TASK OBJECTIVE: Copy the data word for word, from the line containing "Task: Click Sign up / Log in" through the end of the data, inclusive, and leave out the pictures.

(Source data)
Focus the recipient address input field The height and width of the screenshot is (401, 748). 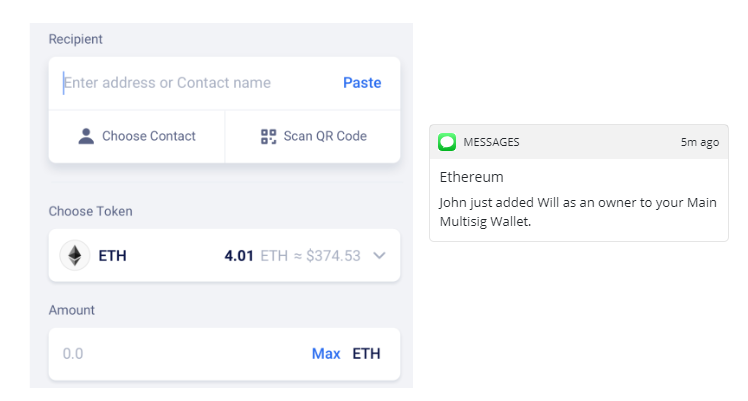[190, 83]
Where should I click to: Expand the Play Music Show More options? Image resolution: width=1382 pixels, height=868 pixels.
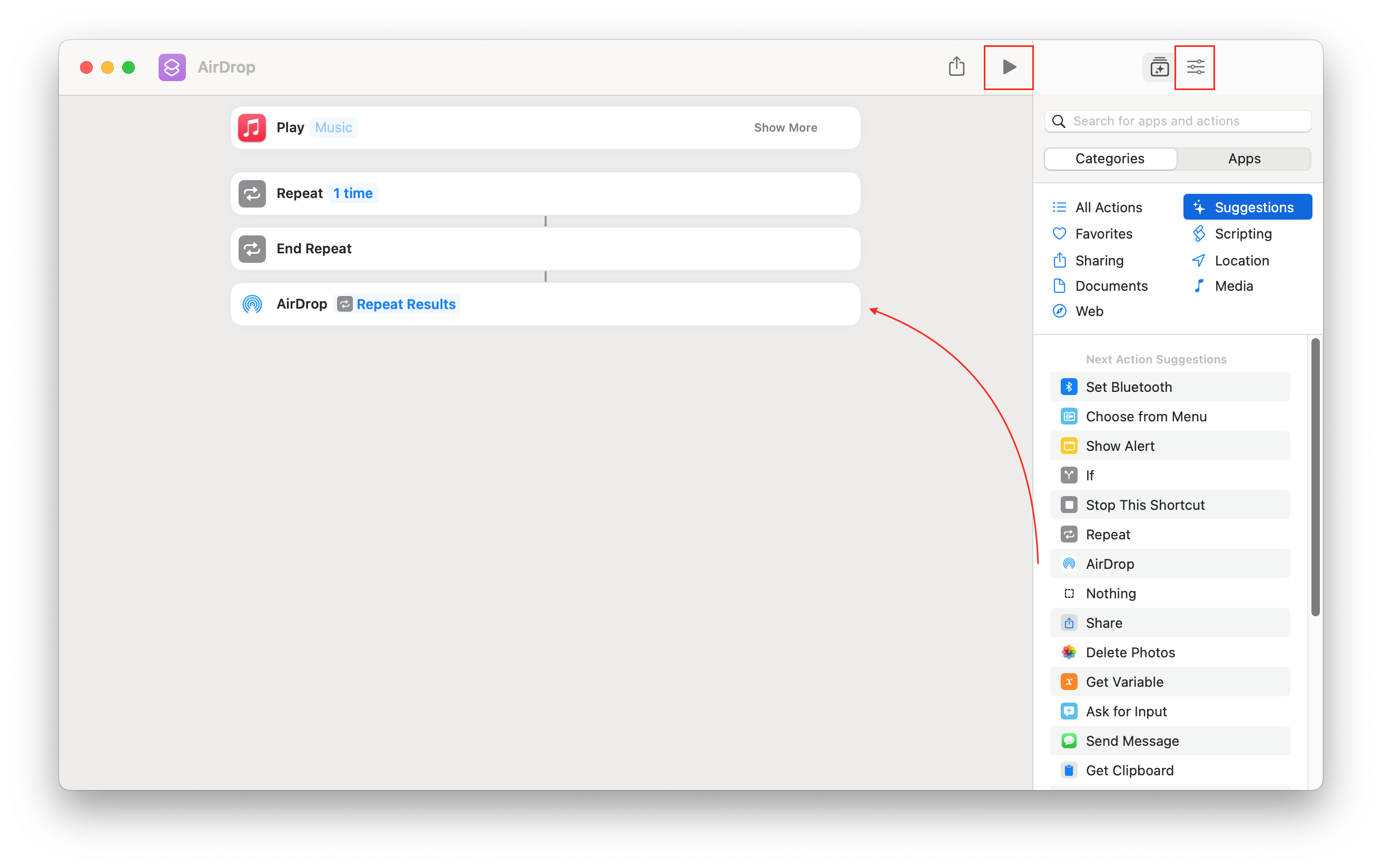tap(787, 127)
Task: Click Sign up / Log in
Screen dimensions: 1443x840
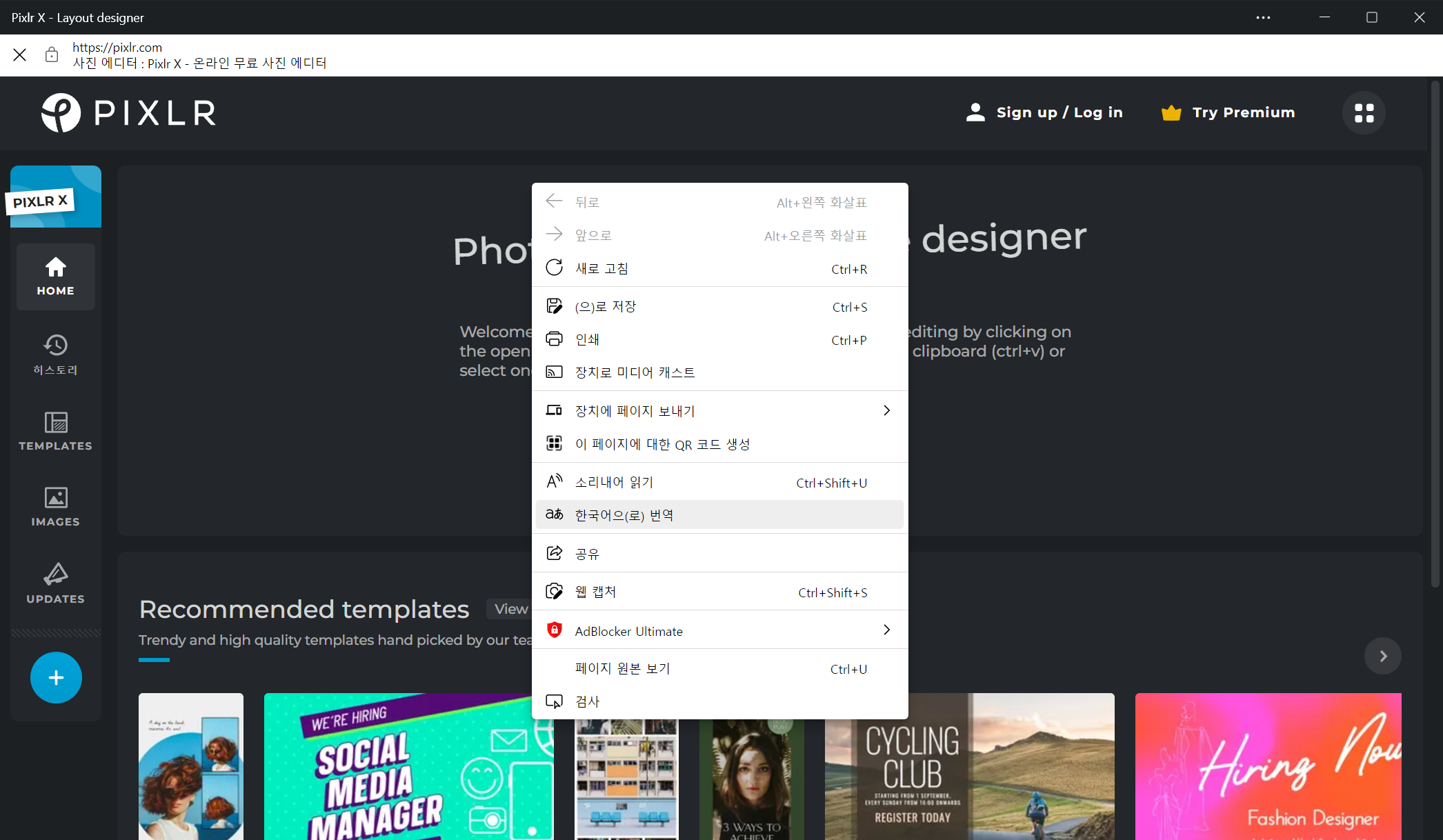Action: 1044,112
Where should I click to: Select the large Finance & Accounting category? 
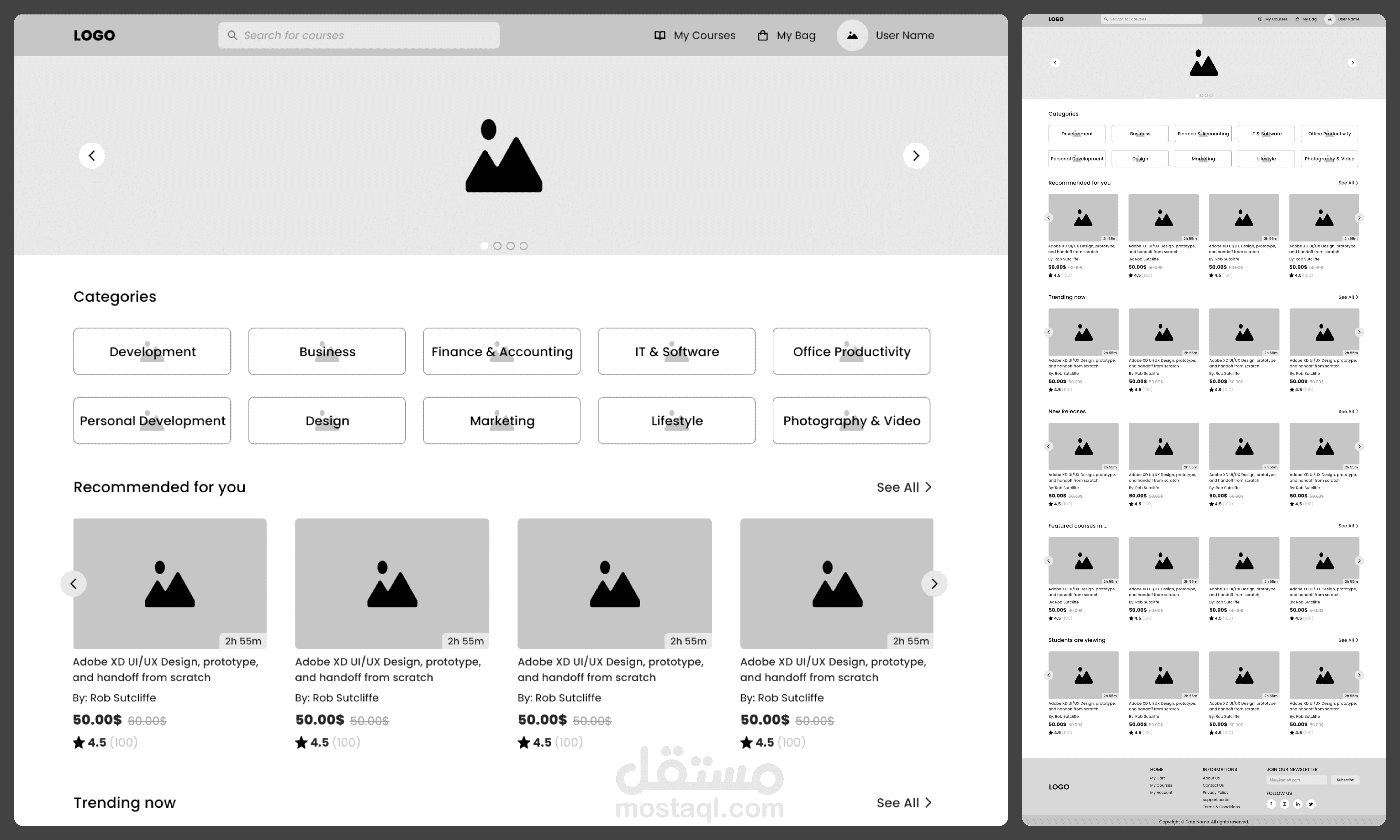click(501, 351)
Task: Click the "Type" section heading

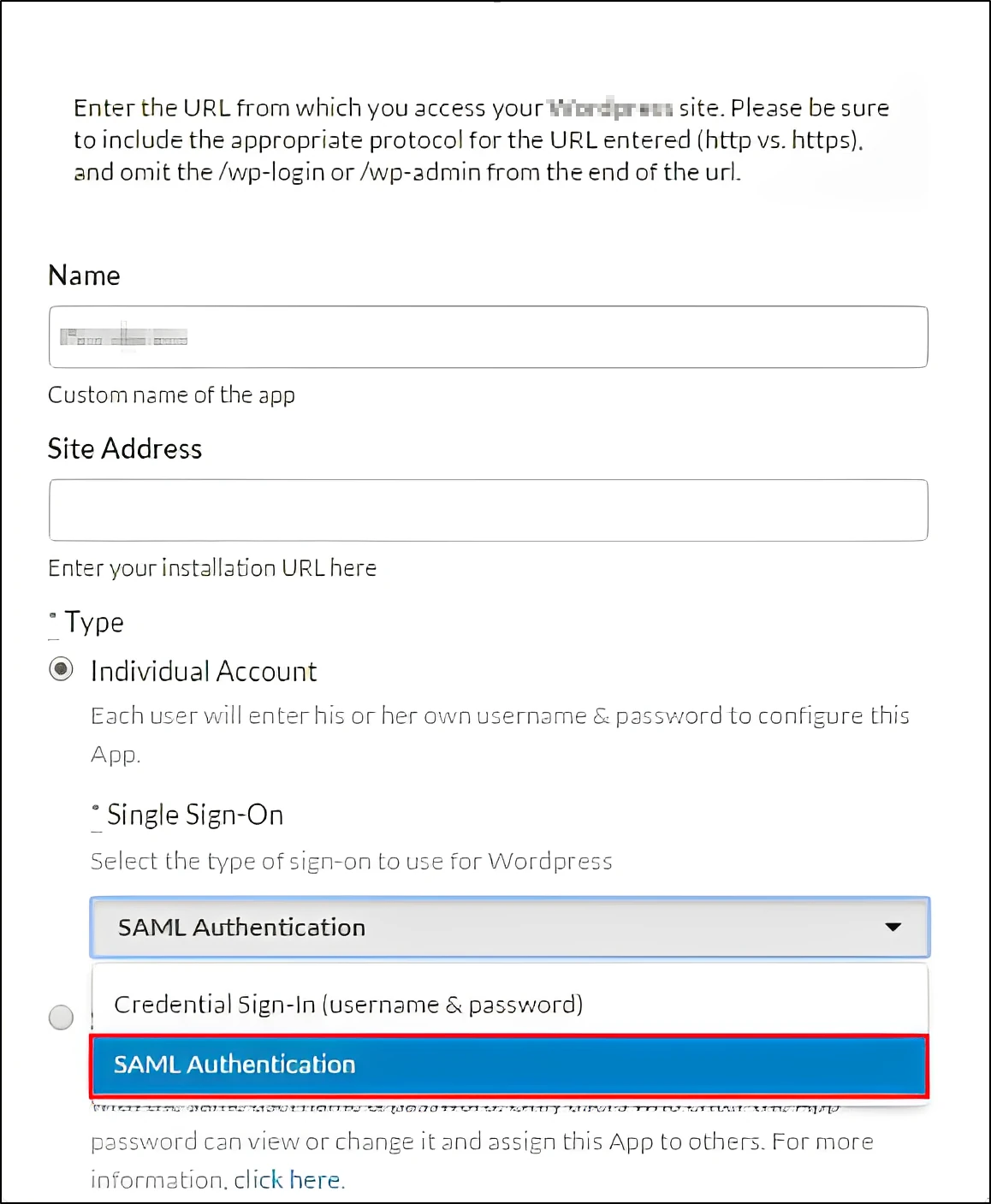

CORRECT RESULT:
Task: Click Sign up / Log in
Screen dimensions: 1443x840
Action: 1044,112
Where should I click to: Select the large Finance & Accounting category? 
click(501, 351)
Task: Click the "Type" section heading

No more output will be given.